++++ Text provided

TGF-β family signal transduction in Drosophila development: From Mad to Smads

Abstract

The transforming growth factor-β (TGF-β) superfamily encompasses a large group of soluble extracellular proteins that are potent regulators of development in both vertebrates and invertebrates. Drosophila TGF-β family members include three proteins with homology to vertebrate bone morphogenetic proteins (BMPs): Decapentaplegic (Dpp), Screw, and Glass bottom boat-60A. Genetic studies of Dpp signaling led to the identification of Smad proteins as central mediators of signal transduction by TGF-β family members. Work in mammalian tissue culture has elucidated a biochemical model for signal transduction, in which activation of receptor serine-threonine kinase activity leads to phosphorylation of specific Smad proteins and translocation of heteromeric Smad protein complexes to the nucleus. Once in the nucleus Smad proteins interact with other DNA binding proteins to regulate transcription of specific target genes. Dissection of Dpp-response elements from genes expressed during embryonic mesoderm patterning and midgut morphogenesis provides important insights into the contributions of Smad proteins and tissue-specific transcription factors to spatial regulation of gene expression. Genetic studies in Drosophila are now expanding to include multiple BMP ligands and receptors and have uncovered activities not explained by the current signal transduction model. Identification of more ligand sequences and demonstration of a functional Drosophila activin-like signal transduction pathway suggest that all TGF-β signal transduction pathways are present in flies.

++++++++

List the Drosophila proteins that the abstract on TGF-β family signaling names as homologous to vertebrate bone morphogenetic proteins.

++++ Provided information

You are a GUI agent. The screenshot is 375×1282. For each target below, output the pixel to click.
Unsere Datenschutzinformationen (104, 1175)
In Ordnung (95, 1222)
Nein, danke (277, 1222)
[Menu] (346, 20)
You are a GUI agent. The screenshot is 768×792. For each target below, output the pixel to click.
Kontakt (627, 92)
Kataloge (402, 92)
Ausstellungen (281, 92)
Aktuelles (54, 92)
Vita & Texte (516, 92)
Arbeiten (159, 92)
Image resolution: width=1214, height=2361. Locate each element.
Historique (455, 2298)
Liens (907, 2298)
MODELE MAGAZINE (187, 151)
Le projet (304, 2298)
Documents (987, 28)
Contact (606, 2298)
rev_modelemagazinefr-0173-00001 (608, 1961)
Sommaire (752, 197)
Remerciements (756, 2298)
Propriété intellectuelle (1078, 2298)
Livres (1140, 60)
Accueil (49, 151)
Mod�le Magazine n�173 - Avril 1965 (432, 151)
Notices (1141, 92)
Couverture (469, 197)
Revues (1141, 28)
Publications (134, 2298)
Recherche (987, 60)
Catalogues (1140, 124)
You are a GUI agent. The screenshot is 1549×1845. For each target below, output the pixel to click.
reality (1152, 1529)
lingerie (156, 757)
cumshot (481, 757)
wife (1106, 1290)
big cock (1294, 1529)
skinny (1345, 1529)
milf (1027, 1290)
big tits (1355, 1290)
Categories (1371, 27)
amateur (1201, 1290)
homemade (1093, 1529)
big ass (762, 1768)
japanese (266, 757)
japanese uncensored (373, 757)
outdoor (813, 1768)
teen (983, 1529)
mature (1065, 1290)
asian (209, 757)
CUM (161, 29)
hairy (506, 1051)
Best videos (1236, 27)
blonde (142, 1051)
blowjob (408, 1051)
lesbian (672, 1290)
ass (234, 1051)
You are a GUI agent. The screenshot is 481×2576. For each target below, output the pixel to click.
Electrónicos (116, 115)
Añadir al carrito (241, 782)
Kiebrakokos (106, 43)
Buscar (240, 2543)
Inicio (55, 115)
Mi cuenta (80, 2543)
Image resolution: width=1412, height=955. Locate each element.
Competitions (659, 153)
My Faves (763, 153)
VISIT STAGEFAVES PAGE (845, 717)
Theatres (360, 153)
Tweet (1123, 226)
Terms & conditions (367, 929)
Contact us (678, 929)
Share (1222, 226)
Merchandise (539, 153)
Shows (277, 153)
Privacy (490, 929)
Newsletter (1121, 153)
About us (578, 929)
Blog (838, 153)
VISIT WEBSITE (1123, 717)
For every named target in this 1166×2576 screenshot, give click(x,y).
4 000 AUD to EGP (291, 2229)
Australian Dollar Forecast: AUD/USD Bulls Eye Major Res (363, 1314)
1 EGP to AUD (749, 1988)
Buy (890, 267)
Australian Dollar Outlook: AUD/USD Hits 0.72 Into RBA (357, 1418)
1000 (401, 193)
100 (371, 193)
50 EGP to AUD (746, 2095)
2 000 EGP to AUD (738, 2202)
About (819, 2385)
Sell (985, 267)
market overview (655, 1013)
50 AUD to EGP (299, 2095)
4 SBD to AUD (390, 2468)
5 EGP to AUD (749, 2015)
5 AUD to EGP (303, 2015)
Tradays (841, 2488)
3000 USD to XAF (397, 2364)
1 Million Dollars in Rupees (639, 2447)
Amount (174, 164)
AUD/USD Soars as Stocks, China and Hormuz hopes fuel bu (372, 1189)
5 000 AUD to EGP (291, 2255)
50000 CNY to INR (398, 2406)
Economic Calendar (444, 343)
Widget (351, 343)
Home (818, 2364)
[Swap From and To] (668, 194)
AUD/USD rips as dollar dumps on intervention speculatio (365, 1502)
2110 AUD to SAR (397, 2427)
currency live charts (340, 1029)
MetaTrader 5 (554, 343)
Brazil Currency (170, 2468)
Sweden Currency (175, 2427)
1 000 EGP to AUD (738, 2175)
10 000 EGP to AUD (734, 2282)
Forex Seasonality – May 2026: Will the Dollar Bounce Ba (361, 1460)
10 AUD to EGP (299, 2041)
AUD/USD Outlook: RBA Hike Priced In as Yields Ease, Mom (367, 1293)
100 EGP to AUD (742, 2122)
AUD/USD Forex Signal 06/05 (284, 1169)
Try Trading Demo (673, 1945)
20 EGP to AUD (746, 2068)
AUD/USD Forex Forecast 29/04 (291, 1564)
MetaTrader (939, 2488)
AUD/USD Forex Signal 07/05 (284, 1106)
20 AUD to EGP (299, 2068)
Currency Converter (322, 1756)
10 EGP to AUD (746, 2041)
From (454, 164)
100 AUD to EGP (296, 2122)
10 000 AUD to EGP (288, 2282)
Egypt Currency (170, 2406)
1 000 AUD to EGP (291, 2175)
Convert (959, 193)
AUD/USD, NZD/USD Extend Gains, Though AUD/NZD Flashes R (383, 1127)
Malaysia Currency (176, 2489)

++++++++

*Task output*
Decapentaplegic (Dpp), Screw, and Glass bottom boat-60A.